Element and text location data
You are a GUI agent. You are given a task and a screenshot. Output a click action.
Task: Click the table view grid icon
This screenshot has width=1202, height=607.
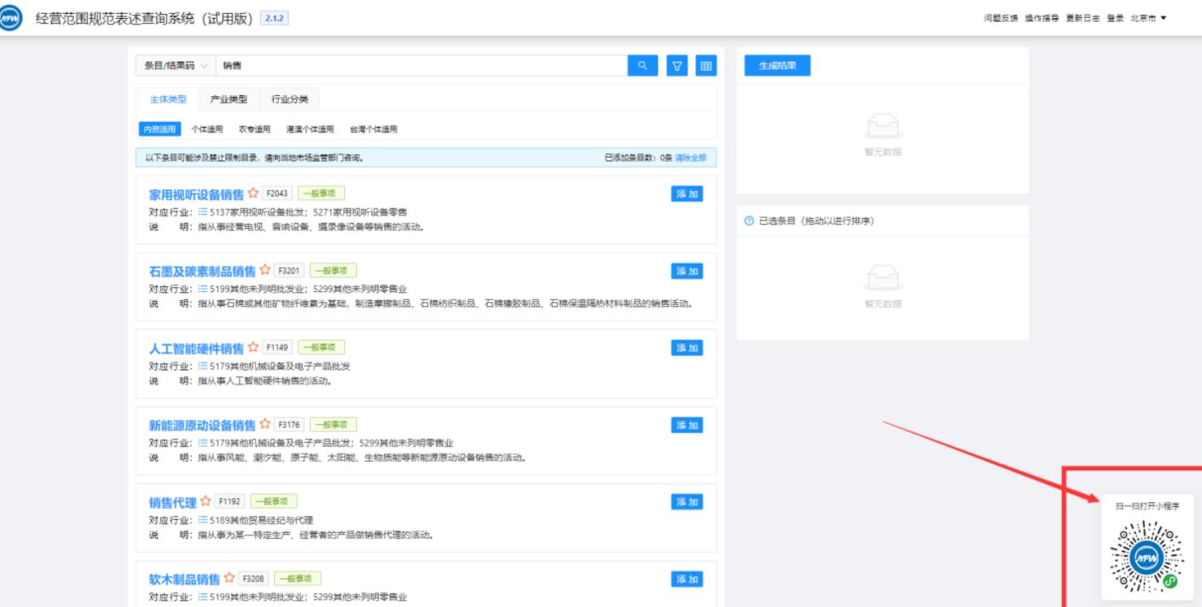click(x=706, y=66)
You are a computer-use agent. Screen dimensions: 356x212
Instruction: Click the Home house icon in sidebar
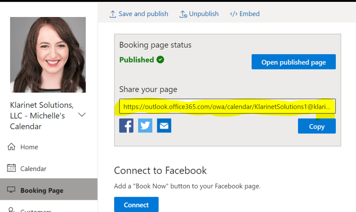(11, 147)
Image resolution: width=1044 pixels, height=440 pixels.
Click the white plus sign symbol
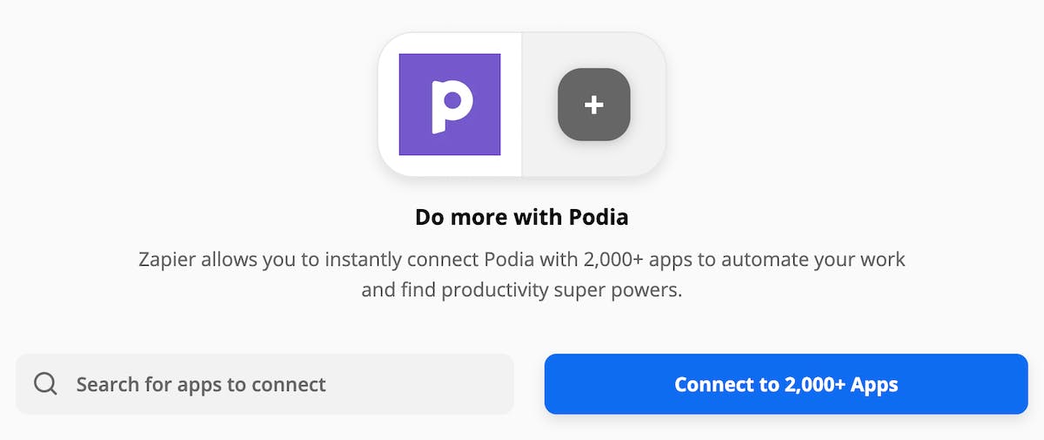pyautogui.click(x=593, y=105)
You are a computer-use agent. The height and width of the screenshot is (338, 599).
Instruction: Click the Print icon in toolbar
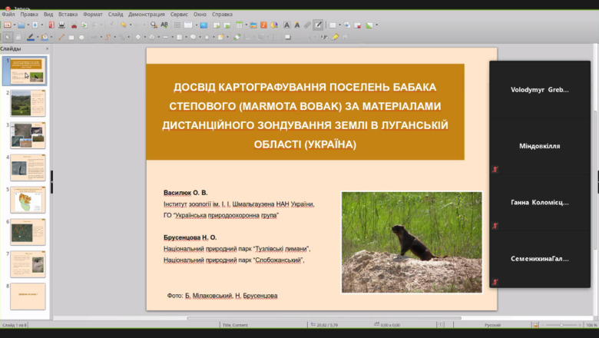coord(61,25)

__Written instruction__
Rewrite all the items above with "button" in place of every "icon" and everything else kept the same. Omit the pictures.

__Worked solution__
You are a GUI agent. You are given a task and a screenshot. Output a click action.
Task: Click the table view grid button
This screenshot has width=1202, height=607.
click(x=706, y=66)
You are a computer-use agent. Screen dimensions: 356x212
Instruction: Click the Home house button in sidebar
(11, 147)
Image resolution: width=1044 pixels, height=440 pixels.
Click the white plus sign symbol
pyautogui.click(x=593, y=105)
You are a computer-use agent. The height and width of the screenshot is (338, 599).
Instruction: Click the Print button in toolbar
coord(61,25)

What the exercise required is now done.